3つの食感をひとくちで楽しませる、焼き皮の役割

もっちりとした求肥とほどよい甘さの自家製こし餡を、ふんわりとした焼き皮で包んだ「ふくさ餅」。実は、材料もつくり方も餅入りどら焼きと良く似ているのですが、見た目はもちろん食べた印象も全く別のお菓子になっています。

違いの決め手 となっているのが、焼き皮の役どころ。どら焼きであれば内側に隠れる気泡の立った面を表にして包むことで、その名の通りちりめんの袱紗(ふくさ)を思わせる姿の面白さが生まれています。そして、この焼き皮が求肥と餡をぴったりと包みこむことで、3つの異なる食感をひと口で楽しめるのがこのお菓子の醍醐味。

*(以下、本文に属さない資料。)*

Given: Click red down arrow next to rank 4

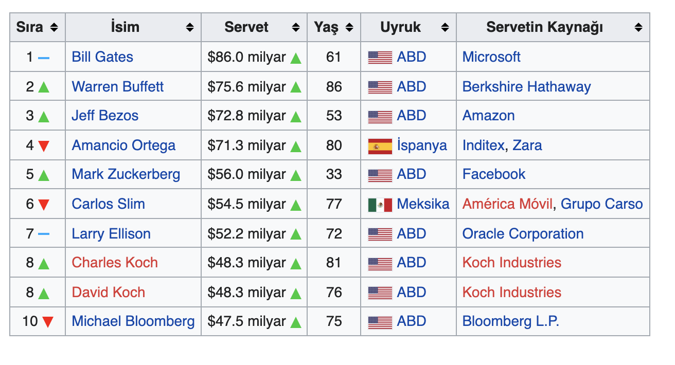Looking at the screenshot, I should coord(44,146).
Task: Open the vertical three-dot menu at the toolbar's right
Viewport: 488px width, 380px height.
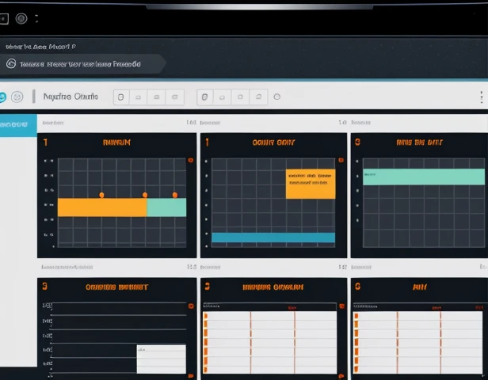Action: [481, 97]
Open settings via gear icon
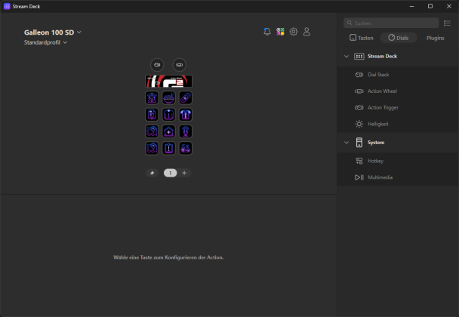Screen dimensions: 459x317 pyautogui.click(x=294, y=32)
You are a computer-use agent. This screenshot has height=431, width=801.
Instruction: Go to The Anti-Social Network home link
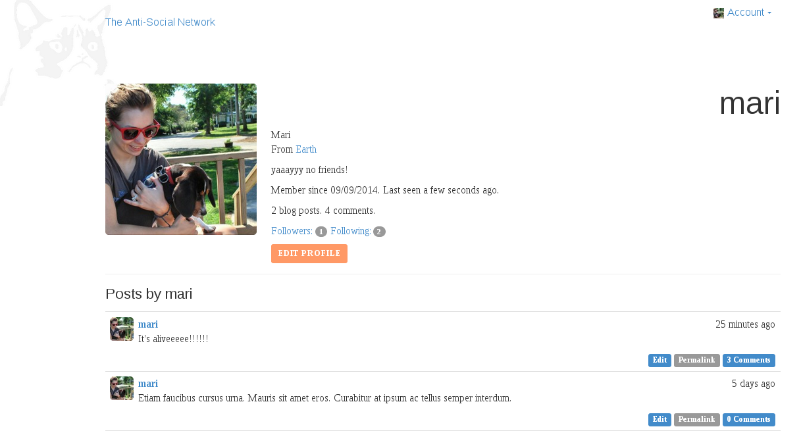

手づかみで頬張れば食べごたえのあるおやつになり、切り分ければ3層の断面が印象的なもてなし菓子の顔になる「ふくさ餅」には、どんな場にもなじむおおらかさと職人の丁寧な手仕事による上品さがあります。伝統の味を正しく受け継ぎつつ、今の暮らしの中で自然に居場所を得ているこんなお菓子が、世代を超えて和菓子の美味しさを伝えてくれるのかもしれません。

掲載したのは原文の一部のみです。